Henrique Faria New York is pleased to present Where Have All The Flowers Gone?, Valerie Brathwaite’s first solo exhibition with the gallery. This presentation brings together a selection of works in different media that span from the late 1960s to 2021. The exhibition takes its title from a piece created by Brathwaite in 2018-2019, named after the widely interpreted song of the same name written in 1955 by Peter Seeger, that closely relates to the cyclical nature of life and art.


Valerie Marie Brathwaite was born in San Fernando, Trinidad and Tobago, in 1940. She came of age as an artist in Europe during her formative years while studying interior design and art at Hornsey College of Art and The Royal College of Art in London, and at the École des Beaux Arts in Paris between 1959 and 1964. Encouraged by Gego (Gertrude Goldschmidt), a fellow female immigrant artist whom she had met during a visit to Caracas in 1969, Brathwaite moved to Venezuela that same year where she was introduced to prominent curators and critics such as Miguel Arroyo, Lourdes Blanco, Roberto Guevara and Marta Traba who became great supporters of her work. 


Over the course of her more than 50 year career, Valerie Brathwaite’s practice has drawn inspiration mainly from nature. First and foremost a sculptor, she creates forms of organic abstraction using simple sculptural volumes and sinuous lines resembling the flora, fauna and landscape of the Caribbean and South America. Written on the occasion of Brathwaite's first museum solo show, titled Sculptures by Valerie Brathwaite, at the Museum of Fine Arts in Caracas in 1975, art critic Juan Calzadilla describes in the catalogue’s essay some of the characteristics of classical works of sculpture and works by Brathwaite. He writes: “Ancient artists like Polykleitos and more recent figures like Alberto Giacometti make use of a vertical form in sculpture akin to living bodies. Valerie Brathwaite has transformed sculpture by means of a new horizontal dynamic that does away with classical postures, both heroic and reclining, that have been passed on from the Greeks. She gives sculpture a new “aesthetic of the crawling,” eschewing tradition and placing “the terrestrial” at the core of South American culture.” This text by Calzadilla is one of the first essays on Valerie Brathwaite published in the country. The text addresses a particular stage in the work of the artist, one in which the horizontal is used to recreate natural phenomena such as the flow of magma and the formation of mountains. Emphasizing on the horizontal direction of Brathwaite’s sculpture, critic and art historian Cecilia Fajardo-Hill further expands, “For her 1975 solo show at the Museum of Fine Arts in Caracas, her sculptures were displayed directly on the floor emphasizing the horizontal rather that the typical vertical axis of sculpture, evoking the landscape and geological formations, leading Juan Calzadilla to describe them as an affirmation of the terrestrial, of humus, of magma, of bubbles, of bark, as the creation of shapes that were novel and groundbreaking.”

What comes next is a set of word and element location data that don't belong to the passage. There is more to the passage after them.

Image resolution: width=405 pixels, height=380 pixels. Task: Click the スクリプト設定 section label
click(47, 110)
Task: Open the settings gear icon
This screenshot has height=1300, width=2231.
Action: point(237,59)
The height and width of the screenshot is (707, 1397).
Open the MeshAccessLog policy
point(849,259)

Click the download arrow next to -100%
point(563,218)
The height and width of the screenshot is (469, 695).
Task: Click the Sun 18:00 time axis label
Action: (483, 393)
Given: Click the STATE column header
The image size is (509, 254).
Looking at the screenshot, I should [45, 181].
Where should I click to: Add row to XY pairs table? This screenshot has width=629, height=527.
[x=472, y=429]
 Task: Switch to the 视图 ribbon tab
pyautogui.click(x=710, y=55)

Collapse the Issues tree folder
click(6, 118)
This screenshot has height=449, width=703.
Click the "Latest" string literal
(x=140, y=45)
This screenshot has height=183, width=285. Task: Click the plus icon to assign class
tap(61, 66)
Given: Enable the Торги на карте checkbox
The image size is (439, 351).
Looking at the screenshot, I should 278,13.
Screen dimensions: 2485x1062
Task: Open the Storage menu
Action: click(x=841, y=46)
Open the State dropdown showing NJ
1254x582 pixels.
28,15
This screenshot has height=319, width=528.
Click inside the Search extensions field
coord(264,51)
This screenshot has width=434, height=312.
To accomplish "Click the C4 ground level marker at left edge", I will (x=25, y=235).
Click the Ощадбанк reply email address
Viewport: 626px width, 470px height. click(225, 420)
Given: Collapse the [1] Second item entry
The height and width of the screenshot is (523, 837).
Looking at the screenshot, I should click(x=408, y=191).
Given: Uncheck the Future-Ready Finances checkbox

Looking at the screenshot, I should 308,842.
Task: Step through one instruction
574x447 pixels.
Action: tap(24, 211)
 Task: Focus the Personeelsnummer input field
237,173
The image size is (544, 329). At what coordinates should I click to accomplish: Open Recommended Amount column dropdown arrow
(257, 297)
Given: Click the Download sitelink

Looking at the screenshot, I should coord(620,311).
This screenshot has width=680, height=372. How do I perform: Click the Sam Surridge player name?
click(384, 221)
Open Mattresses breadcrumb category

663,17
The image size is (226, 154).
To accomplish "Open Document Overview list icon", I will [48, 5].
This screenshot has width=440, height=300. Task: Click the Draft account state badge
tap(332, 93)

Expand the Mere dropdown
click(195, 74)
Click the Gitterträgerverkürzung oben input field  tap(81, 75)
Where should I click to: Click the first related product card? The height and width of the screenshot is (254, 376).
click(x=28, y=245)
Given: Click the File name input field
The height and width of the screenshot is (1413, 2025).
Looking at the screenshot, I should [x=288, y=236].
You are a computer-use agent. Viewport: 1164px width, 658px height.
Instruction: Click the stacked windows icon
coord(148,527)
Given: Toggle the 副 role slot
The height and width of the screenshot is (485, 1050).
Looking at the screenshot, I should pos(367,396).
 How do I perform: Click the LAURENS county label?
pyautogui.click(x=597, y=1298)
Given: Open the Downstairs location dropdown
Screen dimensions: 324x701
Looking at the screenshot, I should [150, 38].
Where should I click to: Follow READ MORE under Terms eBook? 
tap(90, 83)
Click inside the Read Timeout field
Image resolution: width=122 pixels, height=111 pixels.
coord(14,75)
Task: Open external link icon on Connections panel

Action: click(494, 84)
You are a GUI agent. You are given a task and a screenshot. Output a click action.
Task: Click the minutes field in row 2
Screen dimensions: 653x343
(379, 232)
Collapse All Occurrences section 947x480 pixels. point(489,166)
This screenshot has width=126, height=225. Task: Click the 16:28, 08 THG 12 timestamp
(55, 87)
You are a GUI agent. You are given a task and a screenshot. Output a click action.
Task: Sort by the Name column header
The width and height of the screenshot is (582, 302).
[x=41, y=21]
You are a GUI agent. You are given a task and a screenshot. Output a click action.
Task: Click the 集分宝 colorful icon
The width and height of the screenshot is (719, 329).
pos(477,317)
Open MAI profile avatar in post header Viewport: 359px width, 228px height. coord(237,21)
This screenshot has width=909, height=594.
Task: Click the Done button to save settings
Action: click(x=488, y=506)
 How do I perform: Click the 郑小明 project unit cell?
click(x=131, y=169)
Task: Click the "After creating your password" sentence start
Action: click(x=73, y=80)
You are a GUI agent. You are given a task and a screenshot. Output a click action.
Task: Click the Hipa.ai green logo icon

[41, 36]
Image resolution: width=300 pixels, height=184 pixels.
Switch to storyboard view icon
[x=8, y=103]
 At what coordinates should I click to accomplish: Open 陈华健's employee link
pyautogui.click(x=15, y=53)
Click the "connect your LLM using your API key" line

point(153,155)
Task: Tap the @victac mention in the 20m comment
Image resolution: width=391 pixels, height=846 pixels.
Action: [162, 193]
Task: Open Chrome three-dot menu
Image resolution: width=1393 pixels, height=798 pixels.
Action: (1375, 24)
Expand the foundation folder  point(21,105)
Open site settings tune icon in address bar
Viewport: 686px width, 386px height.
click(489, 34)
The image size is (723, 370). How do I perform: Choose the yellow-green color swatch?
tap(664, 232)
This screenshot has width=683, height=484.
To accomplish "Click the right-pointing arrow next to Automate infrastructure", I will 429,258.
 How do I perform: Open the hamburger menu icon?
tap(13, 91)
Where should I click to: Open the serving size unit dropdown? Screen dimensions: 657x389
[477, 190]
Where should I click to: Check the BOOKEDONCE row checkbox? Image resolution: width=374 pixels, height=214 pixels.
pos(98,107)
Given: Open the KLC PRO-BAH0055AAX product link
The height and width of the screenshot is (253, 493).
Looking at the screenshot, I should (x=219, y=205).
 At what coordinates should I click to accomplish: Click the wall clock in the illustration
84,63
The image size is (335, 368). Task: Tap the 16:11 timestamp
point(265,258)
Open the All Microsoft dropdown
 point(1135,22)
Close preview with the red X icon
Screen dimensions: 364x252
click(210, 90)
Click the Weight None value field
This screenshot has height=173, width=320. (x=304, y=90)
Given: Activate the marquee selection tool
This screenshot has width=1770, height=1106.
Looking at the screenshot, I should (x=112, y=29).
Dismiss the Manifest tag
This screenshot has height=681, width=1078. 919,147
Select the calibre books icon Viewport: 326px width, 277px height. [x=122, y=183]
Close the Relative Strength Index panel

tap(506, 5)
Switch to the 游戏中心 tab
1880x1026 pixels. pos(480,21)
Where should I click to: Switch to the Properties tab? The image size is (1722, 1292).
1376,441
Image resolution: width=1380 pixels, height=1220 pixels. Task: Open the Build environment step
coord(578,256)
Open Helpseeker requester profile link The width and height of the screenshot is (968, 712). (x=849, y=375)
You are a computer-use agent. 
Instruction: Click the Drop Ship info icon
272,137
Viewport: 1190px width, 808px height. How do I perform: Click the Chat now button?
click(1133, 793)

Brathwaite had a profound academic training in sculpture working with artists such as Hubert Dalwood in London and Ossip Zadkine in Paris during a time when sculpture was evolving from modern to contemporary. Fajardo-Hill adds, "Her choice of form and motifs, as well as materials, surpasses the boundaries of tradition. They range from established to experimental, including concrete, plaster, clay, aluminum, bronze, silver, soft sculptures of stuffed fabric, and more recently MDF, demonstrating both freedom and resourcefulness in materiality and making. Brathwaite’s use of colors, often bright and found in nature, are fundamental in embracing the form and are often applied in layers to become an integral element of the sculpture. Her deployment of color is a surprising and unconventional feature of her work, as modelled sculpture is hardly ever polychrome; making her stand out from her teachers and peers since the 1960s. One of the features that makes Brathwaite’s work so exceptional is that it is not possible to identify clear influences in her work, either early on in her career or as a mature artist. Nevertheless, it is fruitful to recognize important relations and closeness with key international and Venezuelan artists without prescribing direct influences. For example, the organic nature of Brathwaite’s volumes dialogues with the sculpture by Barbara Hepworth, Jean Arp, and Hubert Dalwood; the sensuality of her voluptuous forms converses with the work by Louise Bourgeois, Niki de Saint Phalle, Ana Mendieta’s late work, and Margot Römer; and the grounded horizontality of much of her work speaks with artists such as Henry Moore.” 


Valerie Brathwaite gained Venezuelan citizenship in 1989. She lives and works in Caracas to this day.